INPUT DATA
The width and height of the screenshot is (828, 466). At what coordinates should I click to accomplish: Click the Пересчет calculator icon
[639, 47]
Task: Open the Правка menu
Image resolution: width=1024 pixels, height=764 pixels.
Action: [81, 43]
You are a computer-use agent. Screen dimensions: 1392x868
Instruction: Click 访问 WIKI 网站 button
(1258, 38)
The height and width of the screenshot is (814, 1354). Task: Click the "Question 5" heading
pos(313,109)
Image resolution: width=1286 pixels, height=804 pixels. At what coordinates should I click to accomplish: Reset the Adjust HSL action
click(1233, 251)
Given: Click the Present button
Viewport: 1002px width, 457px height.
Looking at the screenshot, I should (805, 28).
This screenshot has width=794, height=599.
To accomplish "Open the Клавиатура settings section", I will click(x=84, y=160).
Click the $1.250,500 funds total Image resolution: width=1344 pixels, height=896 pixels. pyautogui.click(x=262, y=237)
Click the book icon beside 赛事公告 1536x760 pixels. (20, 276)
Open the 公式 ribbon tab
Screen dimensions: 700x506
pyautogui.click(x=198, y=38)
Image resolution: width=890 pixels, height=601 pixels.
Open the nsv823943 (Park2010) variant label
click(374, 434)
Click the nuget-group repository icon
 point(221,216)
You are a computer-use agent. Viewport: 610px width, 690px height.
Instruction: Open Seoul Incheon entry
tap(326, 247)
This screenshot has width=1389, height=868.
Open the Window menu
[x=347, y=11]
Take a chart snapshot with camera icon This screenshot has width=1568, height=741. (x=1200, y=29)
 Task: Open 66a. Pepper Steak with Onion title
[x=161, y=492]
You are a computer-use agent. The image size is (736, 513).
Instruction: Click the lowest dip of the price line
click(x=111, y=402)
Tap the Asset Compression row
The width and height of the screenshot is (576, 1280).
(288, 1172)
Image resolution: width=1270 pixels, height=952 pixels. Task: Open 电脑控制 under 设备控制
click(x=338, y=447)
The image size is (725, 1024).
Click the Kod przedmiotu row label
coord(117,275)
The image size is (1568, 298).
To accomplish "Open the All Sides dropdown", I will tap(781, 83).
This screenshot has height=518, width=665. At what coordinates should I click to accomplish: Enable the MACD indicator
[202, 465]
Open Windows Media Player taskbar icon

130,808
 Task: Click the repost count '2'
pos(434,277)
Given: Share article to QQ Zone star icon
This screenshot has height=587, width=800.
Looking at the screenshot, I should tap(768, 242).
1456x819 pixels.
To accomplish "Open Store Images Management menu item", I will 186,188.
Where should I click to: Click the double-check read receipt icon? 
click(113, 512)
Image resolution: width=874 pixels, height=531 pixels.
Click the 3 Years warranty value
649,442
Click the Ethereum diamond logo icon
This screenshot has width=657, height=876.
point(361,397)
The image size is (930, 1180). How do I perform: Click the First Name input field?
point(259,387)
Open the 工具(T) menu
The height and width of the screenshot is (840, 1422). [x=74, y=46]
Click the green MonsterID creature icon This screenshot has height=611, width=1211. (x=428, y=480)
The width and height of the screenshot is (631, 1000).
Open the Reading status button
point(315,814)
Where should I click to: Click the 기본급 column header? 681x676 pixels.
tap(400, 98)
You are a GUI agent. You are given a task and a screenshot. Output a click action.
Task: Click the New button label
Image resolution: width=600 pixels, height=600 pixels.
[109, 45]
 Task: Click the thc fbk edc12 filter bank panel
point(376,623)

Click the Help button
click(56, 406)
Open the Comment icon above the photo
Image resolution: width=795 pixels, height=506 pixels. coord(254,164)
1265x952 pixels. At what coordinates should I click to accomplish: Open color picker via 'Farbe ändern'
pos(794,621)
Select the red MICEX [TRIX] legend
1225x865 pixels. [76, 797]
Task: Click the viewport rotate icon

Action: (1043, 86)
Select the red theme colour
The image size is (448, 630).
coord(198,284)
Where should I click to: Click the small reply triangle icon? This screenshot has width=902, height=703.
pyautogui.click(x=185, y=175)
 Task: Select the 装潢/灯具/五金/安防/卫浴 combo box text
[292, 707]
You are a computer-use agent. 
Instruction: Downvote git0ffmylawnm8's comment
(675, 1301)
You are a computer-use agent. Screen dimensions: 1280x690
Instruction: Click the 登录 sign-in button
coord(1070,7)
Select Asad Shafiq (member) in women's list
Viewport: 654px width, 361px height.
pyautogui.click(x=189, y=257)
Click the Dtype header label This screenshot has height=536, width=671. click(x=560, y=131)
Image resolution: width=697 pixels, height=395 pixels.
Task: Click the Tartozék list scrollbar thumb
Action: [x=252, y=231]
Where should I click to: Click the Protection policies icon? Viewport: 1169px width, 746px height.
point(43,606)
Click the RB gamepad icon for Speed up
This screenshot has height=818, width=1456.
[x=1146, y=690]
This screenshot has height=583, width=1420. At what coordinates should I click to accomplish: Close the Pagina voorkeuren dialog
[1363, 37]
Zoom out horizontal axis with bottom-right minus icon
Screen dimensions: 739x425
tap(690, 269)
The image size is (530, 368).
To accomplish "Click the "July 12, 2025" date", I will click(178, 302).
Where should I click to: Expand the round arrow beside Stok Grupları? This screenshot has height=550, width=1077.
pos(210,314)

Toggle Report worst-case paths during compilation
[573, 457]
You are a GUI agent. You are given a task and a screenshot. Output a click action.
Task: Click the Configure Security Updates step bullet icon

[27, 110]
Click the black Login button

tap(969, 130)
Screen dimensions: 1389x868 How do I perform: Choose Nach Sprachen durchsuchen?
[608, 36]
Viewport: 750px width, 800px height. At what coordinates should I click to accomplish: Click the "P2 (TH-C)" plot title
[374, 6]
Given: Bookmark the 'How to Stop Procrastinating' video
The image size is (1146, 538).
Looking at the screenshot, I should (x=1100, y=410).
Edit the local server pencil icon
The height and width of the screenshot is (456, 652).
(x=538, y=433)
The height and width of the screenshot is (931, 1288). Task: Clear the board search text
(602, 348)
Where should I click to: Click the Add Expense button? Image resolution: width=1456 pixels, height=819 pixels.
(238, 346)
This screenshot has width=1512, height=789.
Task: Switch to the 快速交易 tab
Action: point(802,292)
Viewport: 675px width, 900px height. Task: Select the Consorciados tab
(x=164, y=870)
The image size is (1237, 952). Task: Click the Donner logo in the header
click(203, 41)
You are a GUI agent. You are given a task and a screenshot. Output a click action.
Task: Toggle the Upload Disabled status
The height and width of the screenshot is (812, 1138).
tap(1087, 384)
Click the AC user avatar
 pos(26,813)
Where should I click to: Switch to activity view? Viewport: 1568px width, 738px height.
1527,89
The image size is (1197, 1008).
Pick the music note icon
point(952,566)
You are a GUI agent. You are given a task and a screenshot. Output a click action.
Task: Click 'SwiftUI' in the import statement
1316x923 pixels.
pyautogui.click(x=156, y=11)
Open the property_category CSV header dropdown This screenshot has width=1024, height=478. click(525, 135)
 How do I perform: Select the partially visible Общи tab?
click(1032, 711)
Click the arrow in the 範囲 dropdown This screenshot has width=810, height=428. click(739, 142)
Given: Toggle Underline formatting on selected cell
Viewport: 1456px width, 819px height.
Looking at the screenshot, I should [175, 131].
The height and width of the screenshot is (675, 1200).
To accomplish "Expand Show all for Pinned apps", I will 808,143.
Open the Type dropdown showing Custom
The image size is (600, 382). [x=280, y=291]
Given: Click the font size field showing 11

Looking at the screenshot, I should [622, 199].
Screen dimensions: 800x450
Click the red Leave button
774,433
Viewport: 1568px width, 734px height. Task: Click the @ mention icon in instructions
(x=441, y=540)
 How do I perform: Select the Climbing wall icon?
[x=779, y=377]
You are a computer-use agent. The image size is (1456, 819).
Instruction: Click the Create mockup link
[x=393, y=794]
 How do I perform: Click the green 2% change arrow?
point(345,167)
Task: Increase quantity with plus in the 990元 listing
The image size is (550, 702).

WRITTEN TASK
Return the material above word for word, from its first line up to and including the line with "[x=347, y=11]".

SOLUTION FOR THIS PROBLEM
The width and height of the screenshot is (828, 466). At what coordinates should I click to accomplish: Click the Пересчет calculator icon
[639, 47]
Task: Open the Правка menu
Image resolution: width=1024 pixels, height=764 pixels.
Action: [81, 43]
You are a computer-use agent. Screen dimensions: 1392x868
Instruction: Click 访问 WIKI 网站 button
(1258, 38)
The height and width of the screenshot is (814, 1354). Task: Click the "Question 5" heading
pos(313,109)
Image resolution: width=1286 pixels, height=804 pixels. At what coordinates should I click to accomplish: Reset the Adjust HSL action
click(1233, 251)
Given: Click the Present button
Viewport: 1002px width, 457px height.
Looking at the screenshot, I should (805, 28).
This screenshot has width=794, height=599.
To accomplish "Open the Клавиатура settings section", I will click(x=84, y=160).
Click the $1.250,500 funds total Image resolution: width=1344 pixels, height=896 pixels. pyautogui.click(x=262, y=237)
Click the book icon beside 赛事公告 1536x760 pixels. (20, 276)
Open the 公式 ribbon tab
Screen dimensions: 700x506
pyautogui.click(x=198, y=38)
Image resolution: width=890 pixels, height=601 pixels.
Open the nsv823943 (Park2010) variant label
click(374, 434)
Click the nuget-group repository icon
 point(221,216)
You are a computer-use agent. Viewport: 610px width, 690px height.
Instruction: Open Seoul Incheon entry
tap(326, 247)
This screenshot has width=1389, height=868.
Open the Window menu
[x=347, y=11]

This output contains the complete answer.